Depois que o Primeiro Exército entrou no forte, Roland foi direto para o castelo e fez uma rápida reunião.
— De acordo com as informações de nossa fonte confiável, Timothy enviou uma tropa para cá. O número de pessoas e a rota de ataque ainda não estão claras. Não há dúvidas de que eu sou o alvo. Considerando seu estilo, ele vai tentar expandir suas tropas, saqueando os civis, forçando-os a tomarem as pílulas e, ao final, integrando-os em um ataque contra a Região Oeste.
— Vossa Alteza, essas pílulas, o senhor quer dizer… — Visconde Elliot da Família Lobo perguntou confuso.
— É uma pílula vermelha maligna que faz uma pessoa comum adquirir força e velocidade comparáveis a de um cavaleiro. No entanto, qualquer um que tome a pílula terá uma morte terrível assim que os efeitos da pílula desaparecerem. — Roland explicou, pois até então, o único que sabia alguma coisa sobre essa pílula era Petrov — O plano de Timothy é enfraquecer a defesa da Região Oeste, utilizando dos civis que não têm utilidade aos seus olhos. Estou aqui ressaltando isso, pois acredito que o mesmo irá acontecer em suas terras. Por isso, como o Protetor da Região Oeste, peço a vocês que expliquem claramente a situação para suas famílias e aos plebeus que estão em suas terras, fora da proteção de Forte Cancioneiro. E tragam todos eles para cá, pois só assim Timothy não terá a oportunidade de aumentar as suas tropas.
— Mas, e quanto aos grãos e mercadorias em nossos armazéns…
— Transporte somente o que estiver dentro de sua capacidade. — Roland interrompeu com firmeza — Vocês têm um prazo de três dias. Todos os civis das aldeias dentro do nosso território devem se reunir aqui em Forte Cancioneiro. Assim que as tropas de Timothy forem derrotadas, todos poderão voltar para suas casas.
Após a reunião, o Príncipe chamou Machado de Ferro ao castelo. Na verdade, Roland não havia divulgado todas as informações que tinha para os nobres. Após o reconhecimento de Raio e Maggie, o 4º Príncipe já sabia exatamente onde as tropas de Timothy estavam. Ao contrário do grupo anterior de invasores, dessa vez eles estavam viajando de barco a vela e se movendo ao longo do Rio Vermelho em uma tentativa de entrar no interior da Região Oeste, passando por Vila do Salgueiro.

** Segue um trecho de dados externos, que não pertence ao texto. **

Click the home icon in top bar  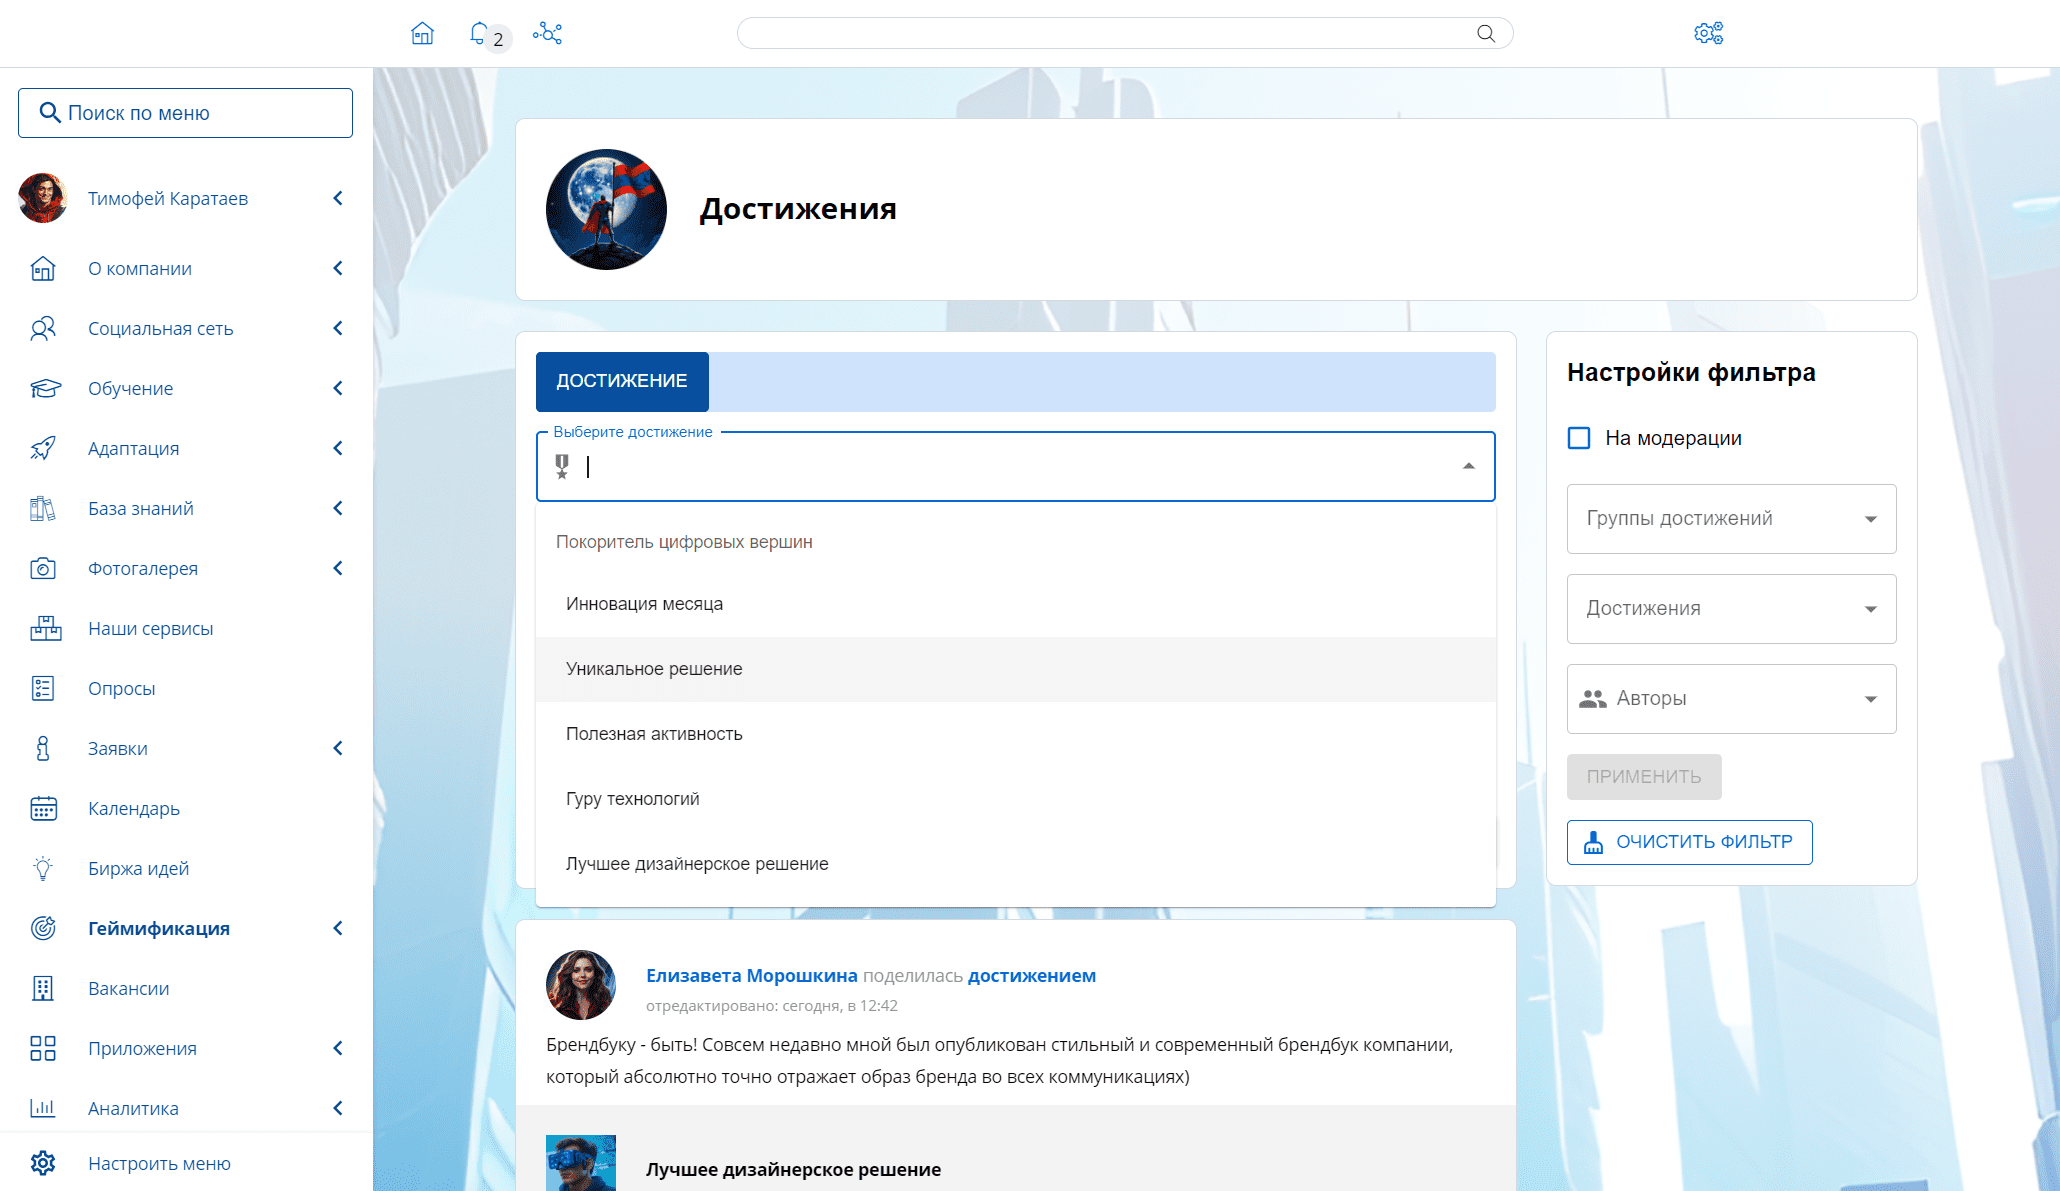point(422,34)
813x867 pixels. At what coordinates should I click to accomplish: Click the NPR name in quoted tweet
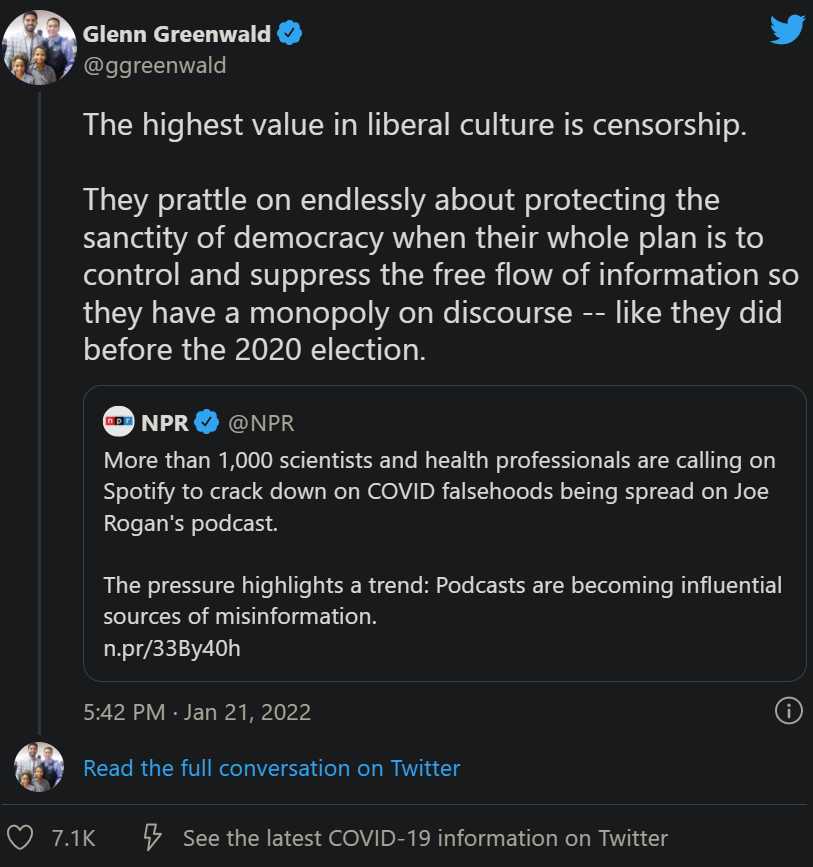165,423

Essa era uma rota com muitos percalços, mas que também tinha suas vantagens, pois no momento em que o inimigo chegasse ao ponto de bifurcação do rio, eles poderiam seguir o afluente para atacar ambos os portões sul e leste de Forte Cancioneiro, ou continuar seguindo o rio em direção ao oeste para atacar diretamente Vila Fronteiriça.
Para evitar que suas tropas na linha de defesa se dividam, Roland preferia concentrar sua força militar superior e tomar a iniciativa de encontrar o inimigo e derrotá-lo, antes que eles chegassem no forte.
Evidentemente, a bifurcação do Rio Vermelho seria o lugar mais adequado para uma emboscada.